本稿では、映画シリーズを振り返りながら、令和の高校生たちの青春を描いた“新生ちはやふる”の魅力を振り返っていきたい。(文=菜本かな)

■瑞沢「競技かるた部」をおさらい

 まずは、瑞沢高校に競技かるた部ができた経緯を振り返ろう。2016年に公開された『ちはやふる-上の句-』で、千早(広瀬)は瑞沢高校に入学し、太一と小学生以来の再会を遂げる。

 「高校に入ったら、競技かるた部を作る!」と決めていた千早は、すぐさま太一を勧誘。しかし、かるたへの情熱を失い、サッカー部に入ろうと思っていた太一は、「まだそんな勢いでかるたやってんのかよ」「お前と同じ温度でかるたやる奴なんていんのか?」と引き気味だった。

 ところが「日曜日の大会でわたしが優勝したら、一緒にかるた部作ってよ」という千早のなかば強引すぎる誘いにより、太一は、競技かるた部に入部することに。そこから競技かるた部は、“肉まんくん”こと西田(矢本)をはじめ、“机くん”こと駒野(森永)、そして奏(上白石萌音)と仲間を増やしていった。

 また、千早たちの2年後輩で、『ちはやふる-結び-』(2018)から新キャラとして参戦したのが、筑波(佐野)と、菫(優希)。筑波は、プライドが高すぎるあまりに千早らと衝突することもあったが、かるたに“沼”っていくにつれて、性格が穏やかになっていった。

 そして菫は現在、千早の代わりに瑞沢かるた部の面倒を見ている。当時もオシャレが大好きな“イマドキ女子”だったが、その様子は今も変わらない。彼女が登場すると、場の雰囲気がパッと華やぐ感じが懐かしかった。


 そんな瑞沢OBが集結した『ちはやふる-めぐり-』の最終戦は、主人公・めぐる(當真あみ)率いる梅園と瑞沢、北央、アドレの“東京御三家”が全国大会への最後の切符を掛けて争った。全国大会への最後の切符を争うことになった第9首では、太一と新の関係性も見どころに。 序盤から、千早(広瀬すず)や奏といった瑞沢高校かるた部のOBたちはドラマに登場してきたが、この2人はそれぞれ第8首、第7首でようやく姿を見せたのだ。

■太一&新と重なる風希&懸心

 太一は梅園の風希(齋藤潤)に、新は瑞沢の懸心(藤原大祐)に稽古をつけることになった。才能あるライバルに追いつくために必死で努力をしている風希は、かつての太一を思い起こさせるし、才能があるがゆえに周囲の弱さを理解できずにいる懸心は、団体戦で苦悩していたころの新とどこか重なって見える。

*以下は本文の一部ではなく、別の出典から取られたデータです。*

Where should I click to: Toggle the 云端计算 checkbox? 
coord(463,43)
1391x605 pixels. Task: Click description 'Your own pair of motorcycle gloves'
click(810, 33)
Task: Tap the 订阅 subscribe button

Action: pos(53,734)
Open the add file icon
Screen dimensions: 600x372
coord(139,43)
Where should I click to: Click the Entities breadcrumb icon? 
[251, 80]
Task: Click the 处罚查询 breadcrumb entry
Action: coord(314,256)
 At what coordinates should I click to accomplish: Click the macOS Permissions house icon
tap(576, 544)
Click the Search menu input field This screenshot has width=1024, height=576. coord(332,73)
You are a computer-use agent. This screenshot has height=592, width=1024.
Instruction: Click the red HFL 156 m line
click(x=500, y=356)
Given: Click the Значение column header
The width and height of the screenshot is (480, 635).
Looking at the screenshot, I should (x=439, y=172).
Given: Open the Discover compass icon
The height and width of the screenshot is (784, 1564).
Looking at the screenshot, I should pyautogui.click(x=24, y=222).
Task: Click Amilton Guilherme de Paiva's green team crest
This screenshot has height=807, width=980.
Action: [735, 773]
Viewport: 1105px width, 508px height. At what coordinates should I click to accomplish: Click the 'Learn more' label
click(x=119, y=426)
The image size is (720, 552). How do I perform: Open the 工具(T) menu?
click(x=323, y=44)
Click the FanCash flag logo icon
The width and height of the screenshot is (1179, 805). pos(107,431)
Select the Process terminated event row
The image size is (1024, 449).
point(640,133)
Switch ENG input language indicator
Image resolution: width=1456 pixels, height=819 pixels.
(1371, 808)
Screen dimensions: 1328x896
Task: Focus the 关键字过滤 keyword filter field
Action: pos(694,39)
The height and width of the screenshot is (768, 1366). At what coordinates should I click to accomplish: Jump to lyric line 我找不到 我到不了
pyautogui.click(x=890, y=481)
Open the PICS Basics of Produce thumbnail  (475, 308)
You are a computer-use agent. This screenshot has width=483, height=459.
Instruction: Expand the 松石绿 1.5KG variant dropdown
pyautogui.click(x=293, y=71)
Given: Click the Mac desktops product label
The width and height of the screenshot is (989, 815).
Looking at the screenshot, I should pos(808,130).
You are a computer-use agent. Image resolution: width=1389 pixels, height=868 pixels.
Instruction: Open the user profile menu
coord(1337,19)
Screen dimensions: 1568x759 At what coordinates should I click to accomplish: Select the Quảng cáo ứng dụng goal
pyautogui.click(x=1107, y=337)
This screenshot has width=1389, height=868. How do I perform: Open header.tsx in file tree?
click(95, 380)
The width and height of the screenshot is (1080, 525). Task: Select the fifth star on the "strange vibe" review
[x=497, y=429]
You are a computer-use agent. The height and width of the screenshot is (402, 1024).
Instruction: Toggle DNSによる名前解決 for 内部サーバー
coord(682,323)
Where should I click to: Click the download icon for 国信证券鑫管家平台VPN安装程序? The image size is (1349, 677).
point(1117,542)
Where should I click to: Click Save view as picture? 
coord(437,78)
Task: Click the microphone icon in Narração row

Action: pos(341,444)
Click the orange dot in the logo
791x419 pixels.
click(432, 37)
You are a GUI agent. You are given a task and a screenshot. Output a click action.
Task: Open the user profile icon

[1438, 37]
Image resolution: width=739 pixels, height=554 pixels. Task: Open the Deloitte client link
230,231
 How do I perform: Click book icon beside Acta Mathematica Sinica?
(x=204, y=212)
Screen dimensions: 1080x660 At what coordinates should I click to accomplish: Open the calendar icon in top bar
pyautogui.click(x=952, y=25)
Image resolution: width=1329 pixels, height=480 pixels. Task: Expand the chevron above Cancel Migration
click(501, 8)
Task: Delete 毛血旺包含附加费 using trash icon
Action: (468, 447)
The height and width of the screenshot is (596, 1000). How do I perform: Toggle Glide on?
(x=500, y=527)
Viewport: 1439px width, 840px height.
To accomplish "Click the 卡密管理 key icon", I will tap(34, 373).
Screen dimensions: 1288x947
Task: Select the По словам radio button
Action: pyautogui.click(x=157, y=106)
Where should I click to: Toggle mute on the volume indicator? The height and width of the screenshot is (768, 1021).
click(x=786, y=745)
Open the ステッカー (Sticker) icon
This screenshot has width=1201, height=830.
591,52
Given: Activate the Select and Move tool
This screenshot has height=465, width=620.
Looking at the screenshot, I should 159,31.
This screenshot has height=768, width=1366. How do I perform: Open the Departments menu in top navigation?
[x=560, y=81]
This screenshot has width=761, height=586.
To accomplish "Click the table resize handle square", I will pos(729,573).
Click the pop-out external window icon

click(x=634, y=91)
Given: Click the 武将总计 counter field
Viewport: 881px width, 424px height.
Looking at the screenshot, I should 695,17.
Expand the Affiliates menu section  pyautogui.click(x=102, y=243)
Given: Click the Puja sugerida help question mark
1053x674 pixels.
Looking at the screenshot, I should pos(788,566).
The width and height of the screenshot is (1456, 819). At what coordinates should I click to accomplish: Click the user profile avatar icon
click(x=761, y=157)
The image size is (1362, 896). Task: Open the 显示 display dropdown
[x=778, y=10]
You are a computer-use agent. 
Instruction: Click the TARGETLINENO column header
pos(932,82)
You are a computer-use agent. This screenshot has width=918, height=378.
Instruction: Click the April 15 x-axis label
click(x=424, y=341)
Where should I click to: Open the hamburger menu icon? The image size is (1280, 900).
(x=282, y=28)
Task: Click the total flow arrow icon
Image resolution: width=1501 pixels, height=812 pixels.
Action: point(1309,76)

 ちなみに、現在のかるた名人は新。太一は準名人として、新の背中を追いかけている。10年前、高校最後の全国大会決勝で、“優勝”を賭けて激闘を繰り広げた2人が、今もなおお互いを刺激し合うライバルであり続けているなんて…!

 しかも、最終回では太一に特訓を受けた風希と新に指導を仰いだ懸心の戦いが描かれた。かつてのライバル関係が、“めぐり”となって次世代に受け継がれていくさまは、まさに『ちはやふる-めぐり-』のタイトルを体現している。

 一匹狼タイプの懸心は、団体戦を苦手としていた新とかぶる部分がある。そんな懸心に、新が送ったアドバイスは「団体戦で本当に強い相手は、カルタが強いだけじゃない。仲間ごと強くしていくんや」だった。


 決勝の追い詰められた場面で、仲間に掛け声を送っていた懸心の姿に、かつての新を重ねたのはわたしだけではないだろう。また、風希が懸心のことを「あいつには一生勝てねえ」と言ったとき、太一が「青春全部かけてから言え」と返したのも印象的だった。

 これは、高校時代の太一が師匠・原田秀雄(國村隼)からかけられた言葉。決勝戦の最中、風希はこの言葉を思い出して強くなることができたのだと思う。懸心と風希の対戦は、新が稽古をつけた懸心の勝利。『-結び-』の全国大会では太一が勝利を収めたが、本作では間接的に、新が太一にリベンジを果たしたと言える。

 また、青春ドラマには“恋模様”が欠かせない。太一と新は、かるた選手としてだけでなく、千早をめぐる恋のライバルでもあった。

■もっと見たかった…千早&太一コンビ

 映画版に話を戻すと、幼なじみの千早・新・太一は、小学生の頃、いつも競技かるたで一緒に遊んでいた。ちなみに、2人に競技かるたを“布教”したのは新。しかし、彼は故郷の福井に帰ってしまう。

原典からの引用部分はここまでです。